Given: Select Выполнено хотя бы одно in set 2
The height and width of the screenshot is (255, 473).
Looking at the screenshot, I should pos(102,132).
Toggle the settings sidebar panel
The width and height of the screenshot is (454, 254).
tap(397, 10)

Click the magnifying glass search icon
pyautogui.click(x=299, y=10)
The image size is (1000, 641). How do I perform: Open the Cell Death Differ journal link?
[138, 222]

---------------

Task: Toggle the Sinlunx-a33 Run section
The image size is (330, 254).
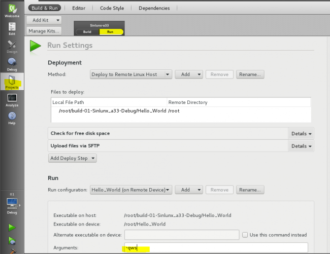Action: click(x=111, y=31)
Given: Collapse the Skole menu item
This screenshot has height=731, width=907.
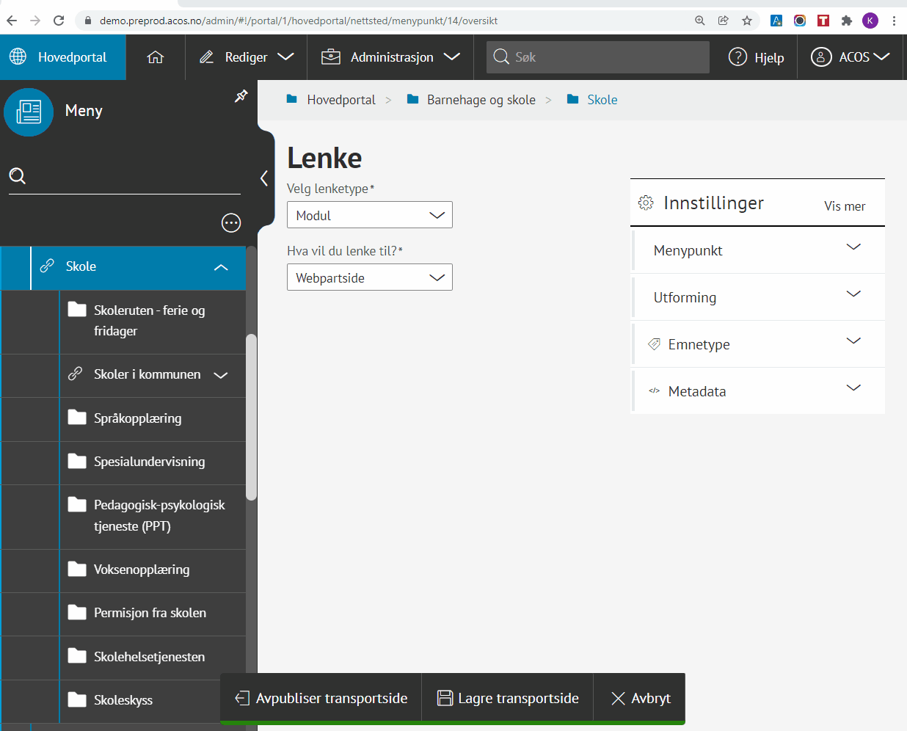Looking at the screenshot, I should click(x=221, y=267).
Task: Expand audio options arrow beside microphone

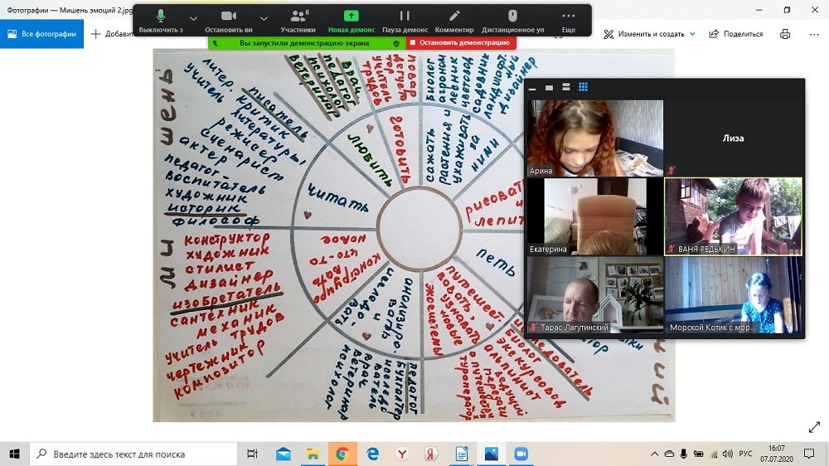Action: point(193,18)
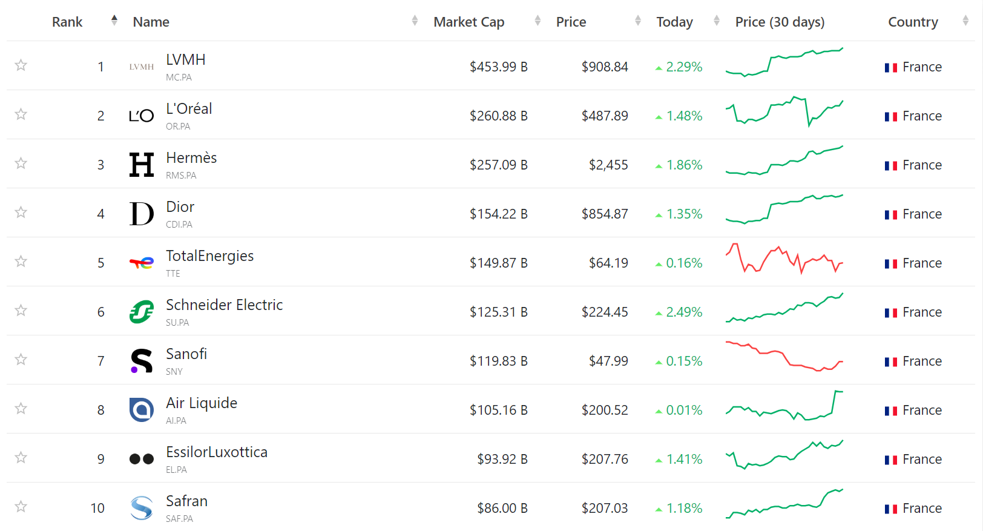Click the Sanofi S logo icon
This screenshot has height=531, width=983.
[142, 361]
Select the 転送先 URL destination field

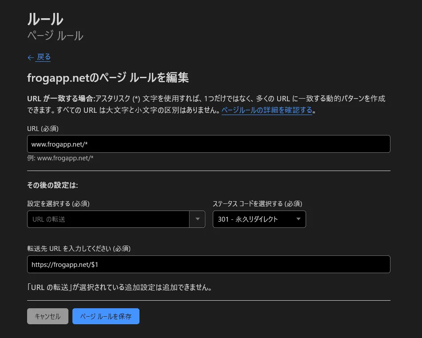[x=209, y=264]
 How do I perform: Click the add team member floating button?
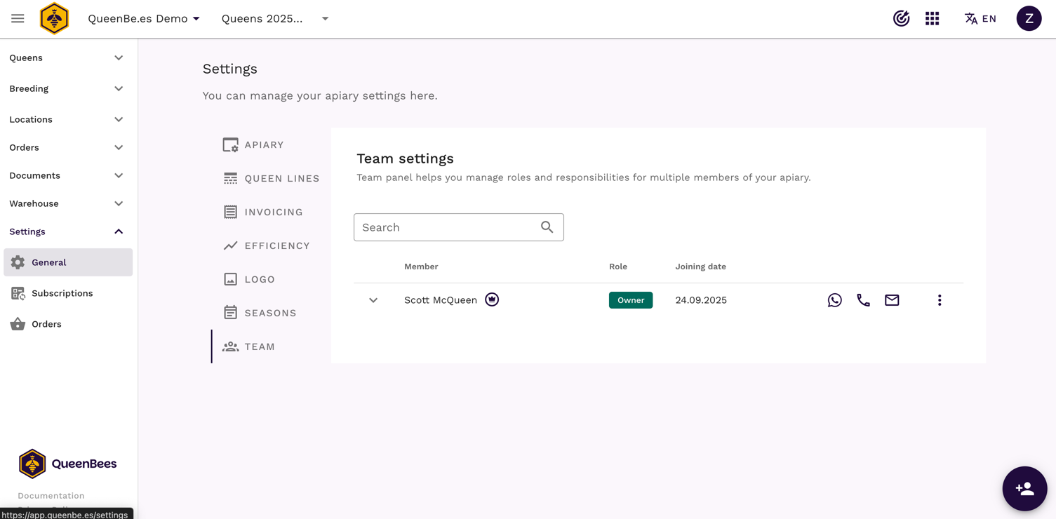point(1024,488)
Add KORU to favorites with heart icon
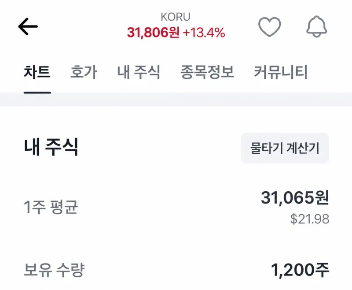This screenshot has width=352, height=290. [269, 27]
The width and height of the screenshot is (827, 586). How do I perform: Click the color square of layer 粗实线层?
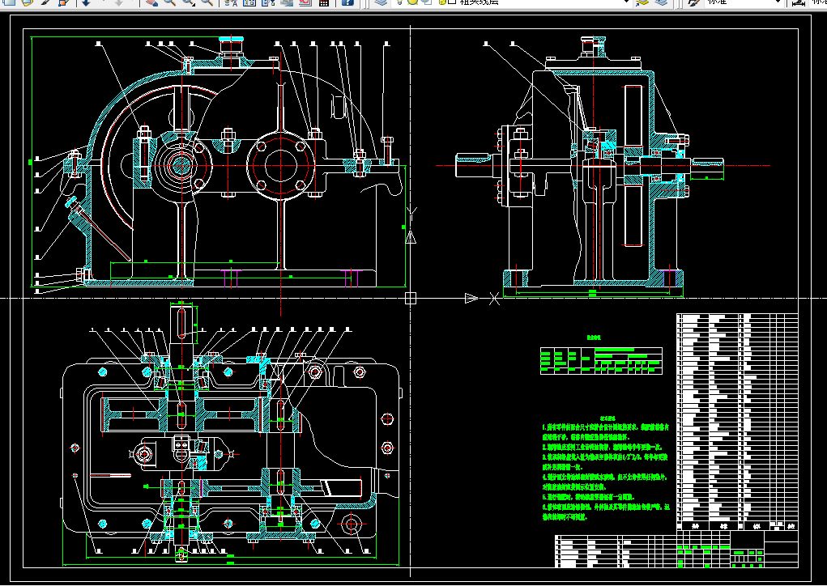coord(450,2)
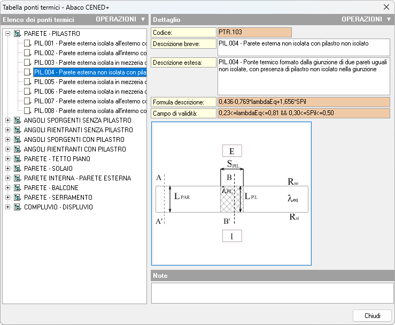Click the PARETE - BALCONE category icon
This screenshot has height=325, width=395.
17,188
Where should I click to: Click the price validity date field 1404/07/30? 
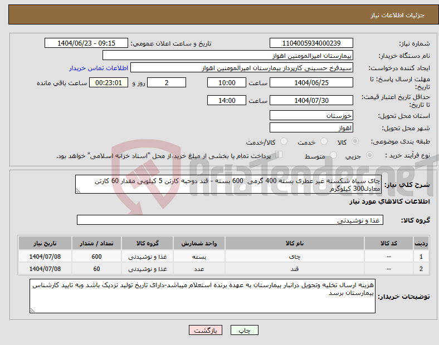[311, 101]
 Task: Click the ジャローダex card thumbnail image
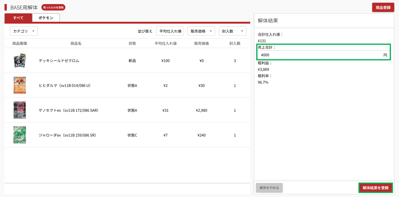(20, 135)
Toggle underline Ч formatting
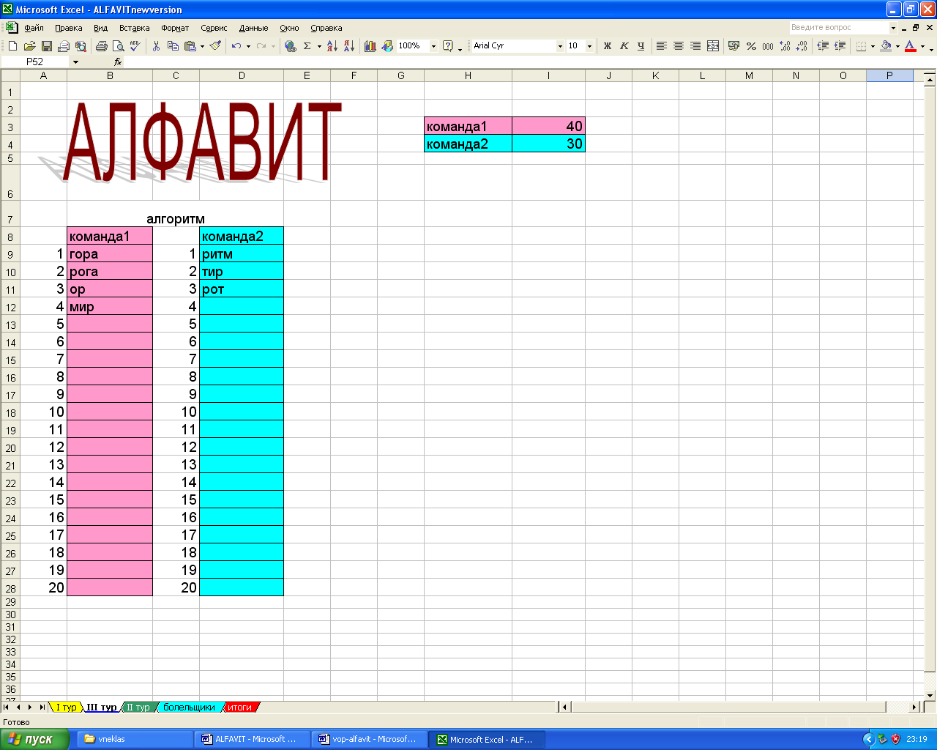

---------------

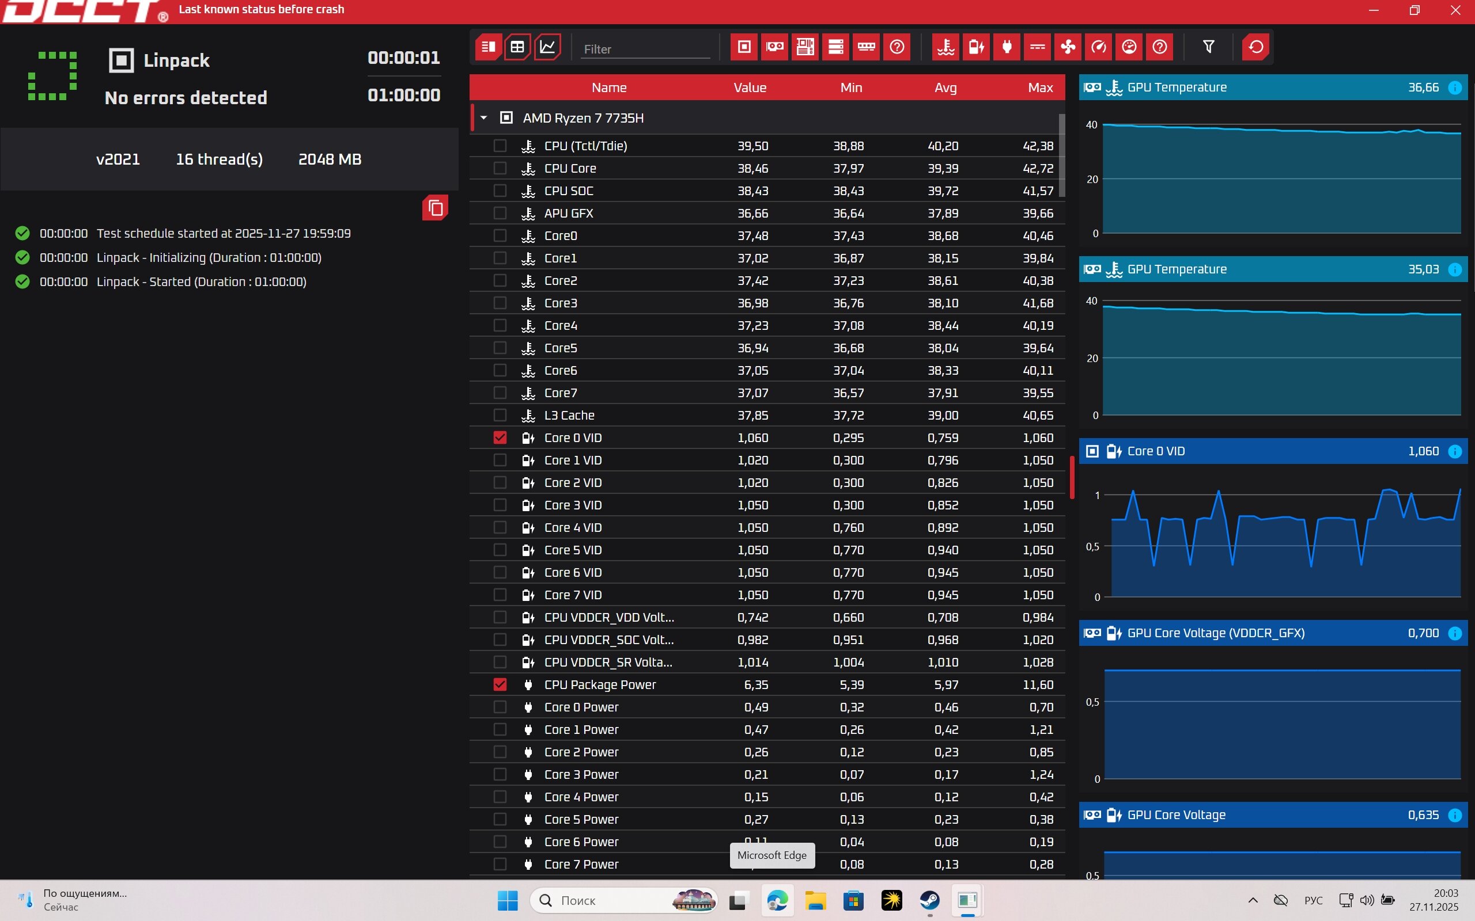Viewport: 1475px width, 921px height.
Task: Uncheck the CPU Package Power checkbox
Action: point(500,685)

---------------

- _DIRECTIONS_: Reproduce the records verbatim, beginning at the line that contains "Task: Expand audio" and ending after the line that contains "Toggle underline Ч formatting". Leave the pictures out.

- _RESULT BELOW_:
Task: Expand audio options arrow beside microphone

Action: point(193,18)
Click the Sanofi S logo icon
This screenshot has height=531, width=983.
[142, 361]
Select the 転送先 URL destination field

[x=209, y=264]
 How do I perform: Click the add team member floating button?
point(1024,488)
Add KORU to favorites with heart icon
This screenshot has width=352, height=290. [269, 27]
The width and height of the screenshot is (827, 586). How do I perform: Click the color square of layer 粗实线层?
coord(450,2)
Click the PARETE - BALCONE category icon
This screenshot has height=325, width=395.
17,188
Where should I click to: Click the price validity date field 1404/07/30? 
[311, 101]
 Task: Click the ジャローダex card thumbnail image
(20, 135)
Toggle underline Ч formatting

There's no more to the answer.